Fig. 1.
Effect of signal transduction inhibitors on the thrombin-induced apoptosis.
The human tumor cells (U937) were incubated in triplicate in the wells of a 96-well microculture plate (1 × 104 cells/well) with or without the presence of thrombin (0.5 U/mL), and/or the indicated inhibitors for 16 hours. The microcultures were pulsed with 0.037 MBq (1 μCi) of 3H-thymidine for 8 hours, and the3H-thymidine uptake was determined using liquid scintillation counting. Each bar represents average CPM ± SE from triplicate microcultures. The star on the bar indicates that the inhibitor was able to significantly (P ≤ .05; Studentt test) block the thrombin-induced inhibition of proliferation/apoptosis.

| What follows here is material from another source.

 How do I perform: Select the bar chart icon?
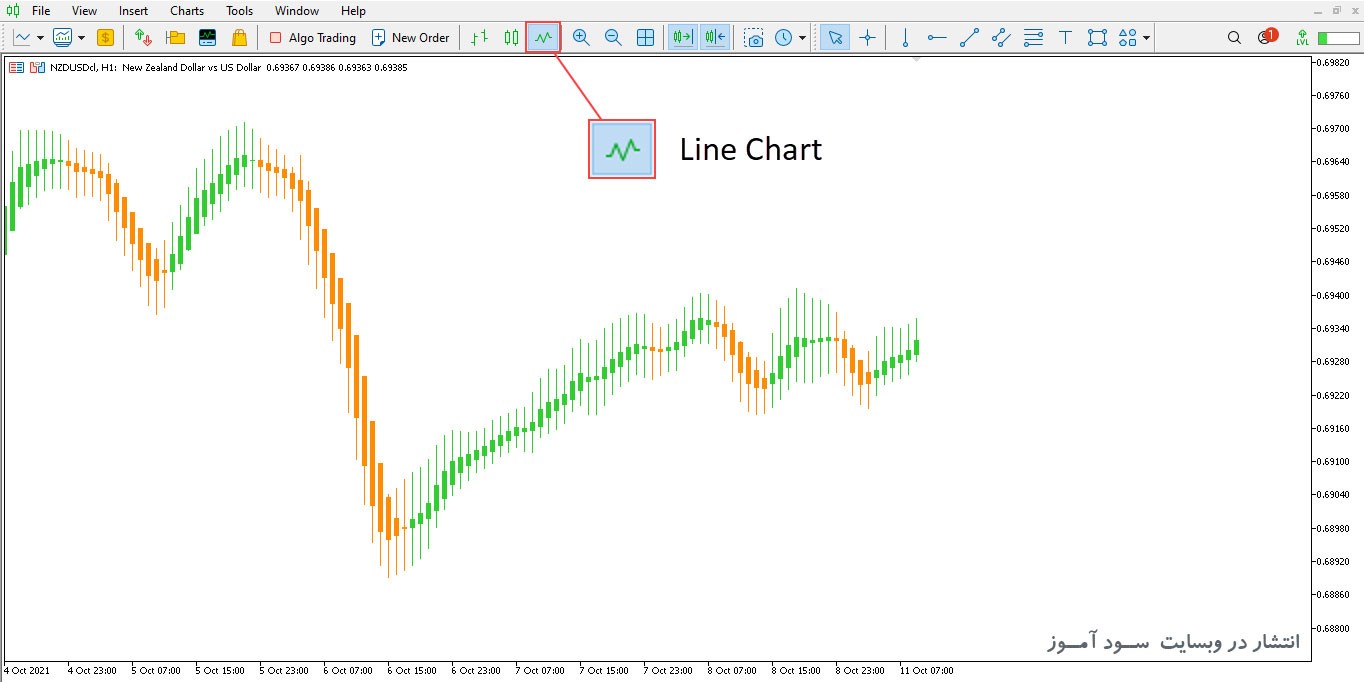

The letters A-I on the x-axis indicate the inhibitors used in the microcultures: (A) no thrombin; (B) 0.5 U/mL thrombin; (C) 0.5 μmol/L herbimycin A (an inhibitor of phospholipase D, tyrosine kinases, and anti-CD3 antibody mediated apoptosis); (D) 100 μmol/L genistein (a broad spectrum inhibitor of protein tyrosine kinases); (E) 10 μmol/L H-7 (a potent inhibitor of PKC); (F) 100 μmol/L HA-1004 (an inhibitor of CaM kinase II, myosin light chain kinase, and PKA); (G) 1 μmol/L wortmanin (an inhibitor of PI3-kinase, and phospholipase D); (H) 0.5 μg/mL cytochalasin D (an inhibitor of function of the cytoskeletal protein actin); and (I) 0.3 μM DEVD-CHO (a cell permeable inhibitor of caspases 3, 6, 7, 8, and 10). Microcultures C-I were incubated in the presence of thrombin (0.5 U/mL). All these inhibitors were from Calbiochem (San Diego, CA).